WASHINGTON, D.C. (October 25, 2010) The U.S. EPA and the Department of Transportation’s National Highway Traffic Safety Administration today unveiled the first-ever national fuel efficiency and emissions standards for medium-sized and heavy-duty trucks. The plan is expected to reduce greenhouse gas emissions and fuel consumption from long-haul tractor trailers by about 20 percent and achieve a 10-20 percent reduction in fuel consumption and emissions based on the vehicle’s size.
The BlueGreen Alliance released the following statement from Executive Director David Foster:
“By setting the first-ever fuel efficiency and greenhouse gas standards for medium and heavy-duty vehicles, the Obama administration is positioning the United States to develop and deploy a new generation of cleaner trucks that will reduce our dependence on oil, strengthen the American auto and truck manufacturing sectors, create quality jobs and significantly reduce greenhouse gas pollution.

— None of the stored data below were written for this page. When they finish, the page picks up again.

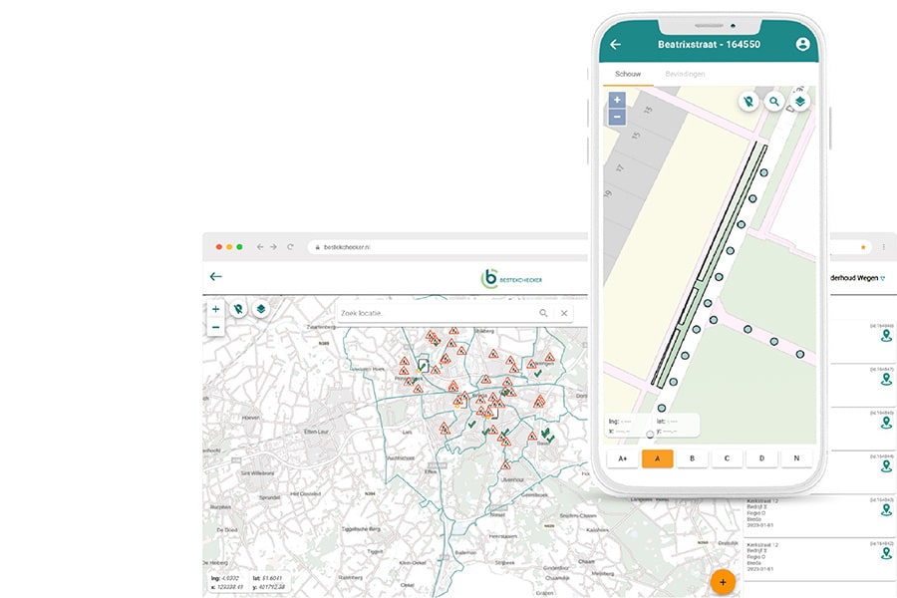Screen dimensions: 897x598
Task: Select quality grade A+ on the phone
Action: tap(623, 458)
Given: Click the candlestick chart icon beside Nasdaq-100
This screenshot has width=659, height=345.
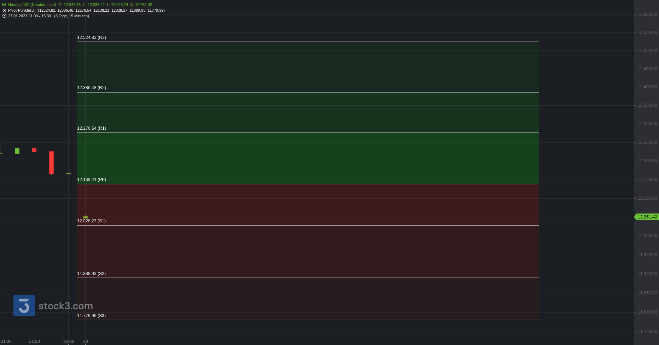Looking at the screenshot, I should click(x=4, y=5).
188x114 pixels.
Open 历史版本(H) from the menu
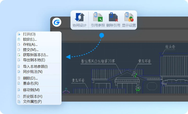point(32,96)
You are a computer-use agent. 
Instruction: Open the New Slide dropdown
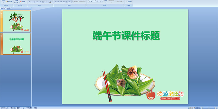pos(17,2)
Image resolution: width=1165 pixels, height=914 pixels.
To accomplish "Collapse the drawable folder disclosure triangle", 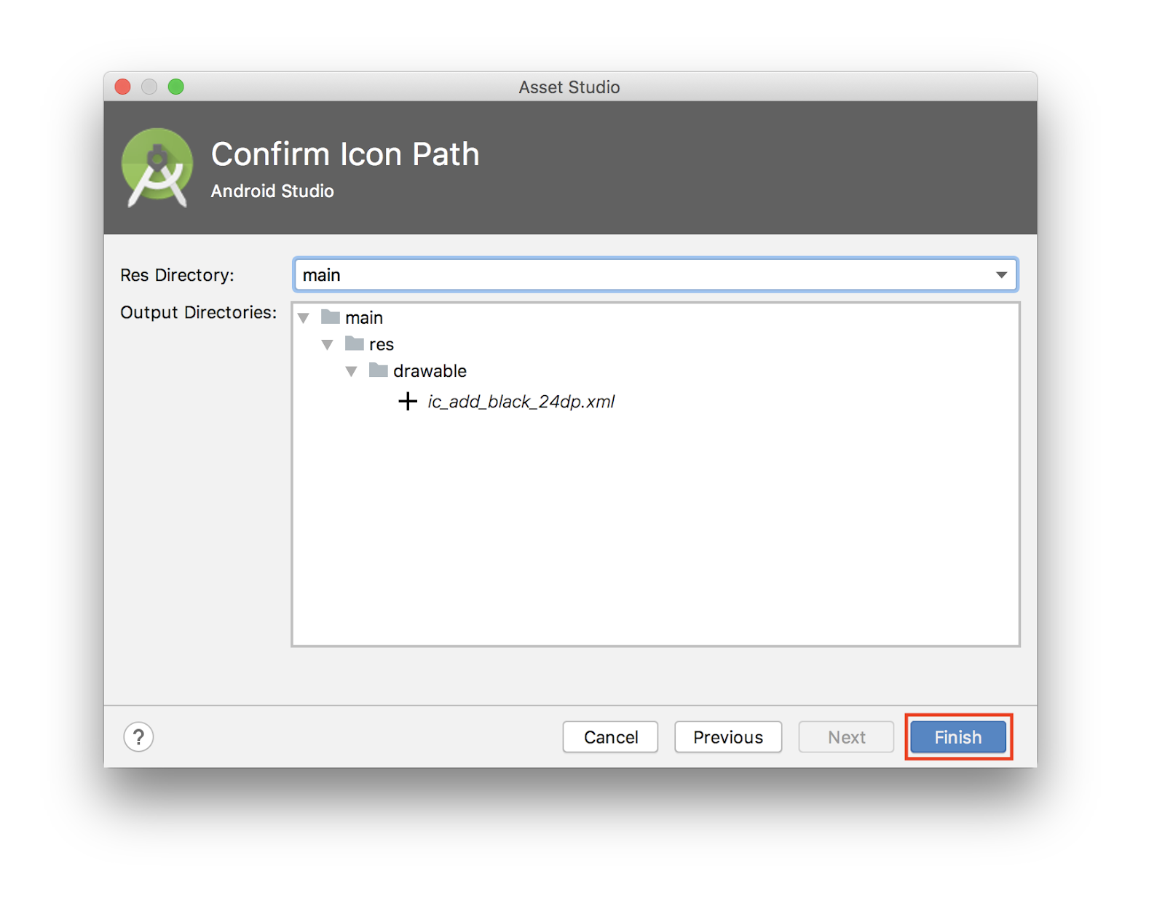I will click(352, 372).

“Reducing freight pollution and increasing fuel efficiency are critical in moving America to a clean energy economy. Long-haul trucks have averaged only 6 miles to the gallon since the 1970’s. Though they represent only 4 percent of vehicles on the road, these vehicles – which include delivery trucks, buses, and long-haul freight trucks – consume as much as 37 billion gallons of fuel every year and emit 20 percent of transportation greenhouse gas pollution. For the trucking industry to remain competitive, it must strive for much greater efficiencies.
“Earlier this month, the BlueGreen Alliance and coalition partners – including the Teamsters, United Auto Workers, Sierra Club, Natural Resources Defense Council, Union of Concerned Scientists, and National Wildlife Federation – sent principles to the Obama Administration to inform the medium and heavy-duty vehicle standards as they are finalized.
“As we develop better emissions standards, we must also implement solutions like the L.A. Clean Truck Program, which will create thousands of good green jobs by shifting the cost for replacing dirty diesel fleets from low-wage, misclassified contract drivers to financially responsible trucking companies.”